A comicidade repete-se em séries como Burocracia e Ideologia. A primeira consiste em pinturas, serigrafias e vídeos com os dizeres “Sobre a arte” e nos quais quatro figuras femininas pronunciam a palavra BU-RO-CRA-CIA, em uma imagem muito próxima àquela vista em uma propaganda da época de um creme íntimo para mulheres. Esse trabalho instaura questões como os modelos de feminilidade e a produção de imagens do feminino nas artes visuais e a burocracia e o sistema de funcionamento da arte em relação às mulheres, assim como do sistema burocrático das artes como um todo.
Circumambulatio, um de seus trabalhos mais enigmáticos, estará no Sesc Avenida Paulista. A obra surge em suas aulas no MAM, quando junto aos seus alunos propõe-se realizar investigações sobre o conceito de centro nas diferentes sociedades e épocas. Disso surgem experiências realizadas fora do museu e longe dos agentes da censura, na então distante lagoa de Marapendi, no Rio de Janeiro, onde praticavam uma série de processos criativos, usando a terra como suporte principal.
Essas ações foram registradas, editadas e exibidas em formato de escritos, fotos e filme super-8 na primeira vez que a instalação foi montada, nos anos 1970. A cada montagem, no entanto, a obra se renova, já que a artista adiciona novas referências, como na última montagem em 2019, no MAM Rio.
Outras duas instalações audiovisuais históricas da artista serão remontadas no Sesc Avenida Paulista: Friso, mesa e vídeos macios, apresentada uma única vez na 16ª Bienal de São Paulo (1981) e Indiferenciados, elaborado para uma grande mostra de Geiger no Paço Imperial, no Rio de Janeiro, em 2001. As instalações serão complementadas com uma sala de vídeo que irá exibir trabalhos de diferentes períodos da artista.
Friso, mesa e vídeos macios consiste em uma sala com uma mesa central na qual são impressas manchas que podem tanto ser mapas quanto camuflagens. E nas paredes desse espaço se repetem espécies de mapas do Brasil. Além disso, dois monitores de televisão reproduzem esses mesmos padrões sendo manuseados. Neste trabalho, ela investiga, por meio da visão, o tato.
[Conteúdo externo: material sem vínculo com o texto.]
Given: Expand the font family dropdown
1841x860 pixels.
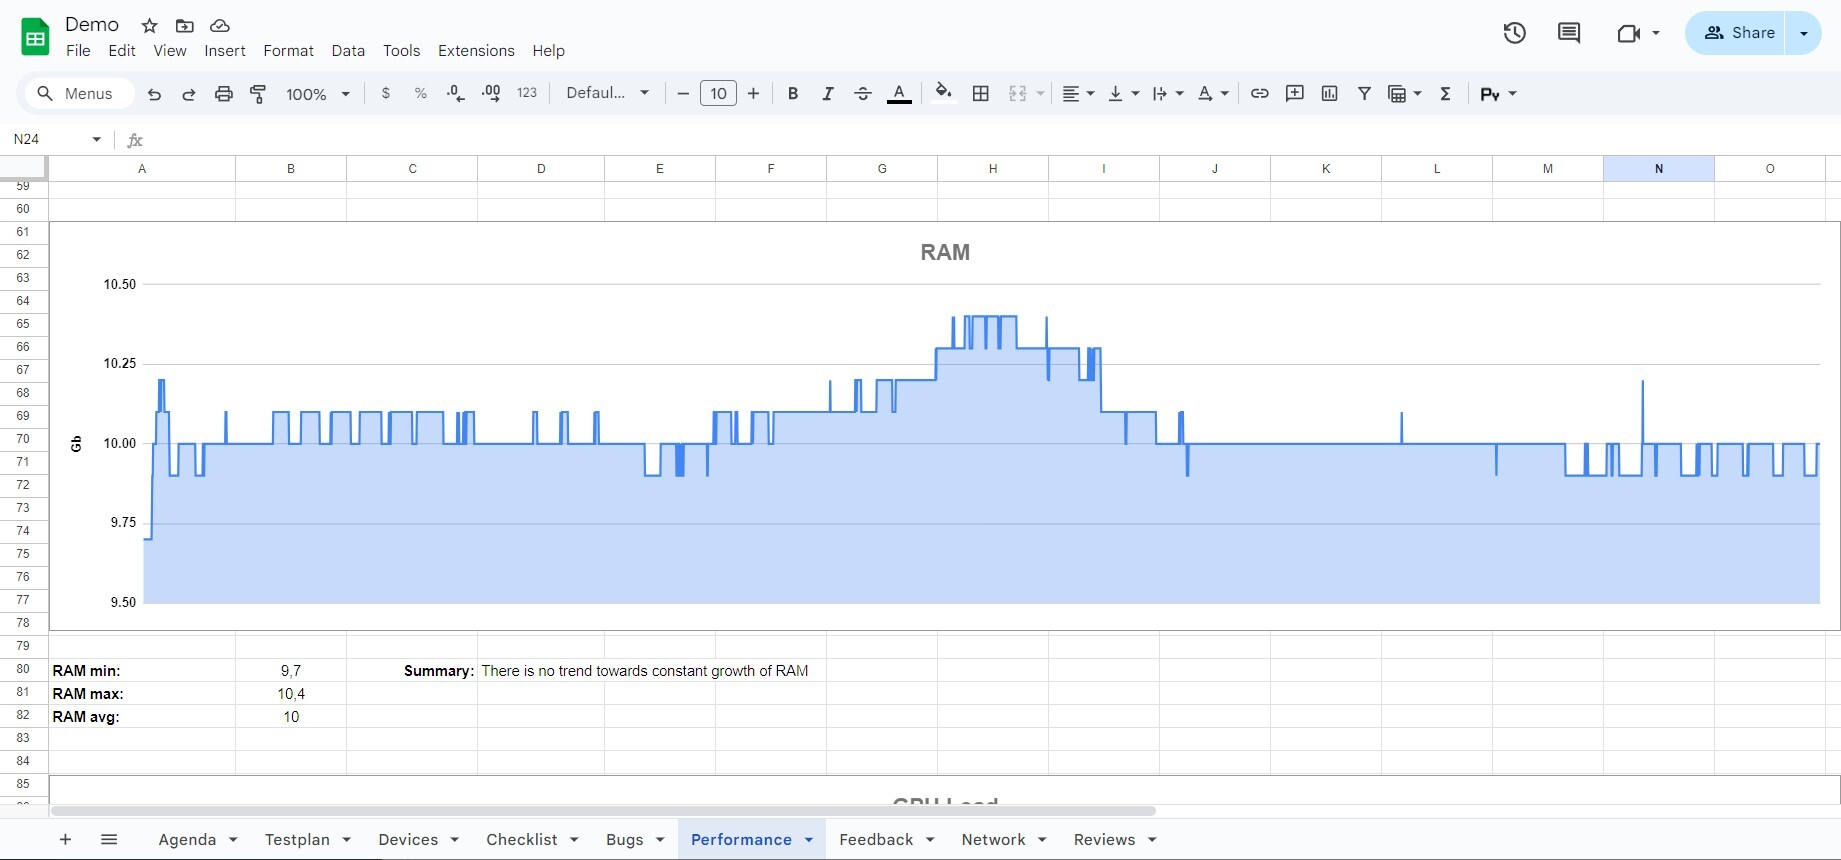Looking at the screenshot, I should coord(607,93).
Brincando com os sentidos a artista explora também a visualidade como um todo.
Na sala de vídeo serão exibidos trabalhos como Telefone sem fio (1974) e Passagens I e II (1974). No primeiro, ela, Fernando Cocchiarale (crítico de arte, curador e professor) e outros amigos fazem, como o nome do trabalho sugere, a conhecida brincadeira do “telefone sem fio”. Mas, na ocasião, as frases que são ditas entre os participantes remetem ao universo da arte. E esses questionamentos, ao serem passadas de um ouvido ao outro, se perdem: tanto no sentido do receptor se enganar no que ouviu quanto do enunciador mudar o que está sendo dito.
Já Passagens I e II são vídeos curtos nos quais ela sobe uma escada. Reproduzidos em looping dão a impressão improvável de que ela está eternamente fazendo o mesmo movimento. Feitos nos anos 1970, evidenciam um interesse dela e de outros artistas contemporâneos pelo vídeo, que começava a ser explorado.
Catálogo
A publicação homônima será lançada na abertura da exposição no Sesc Avenida Paulista no sábado, dia 30, às 11h, e será vendida nas duas instituições. O catálogo, organizado pelos curadores e coeditado pelas Edições Sesc, inclui um texto conjunto de Adriano Pedrosa e Danilo Santos Miranda, além de ensaios inéditos de Tomás Toledo, Bernardo Mosqueira, Zanna Gilbert, Estrella de Diego, Philippe Van Cauteren, e uma entrevista de Geiger com Pedrosa. Todos os trabalhos da exposição serão reproduzidos no livro que conta com nota biográfica de Gabriela de Laurentiis.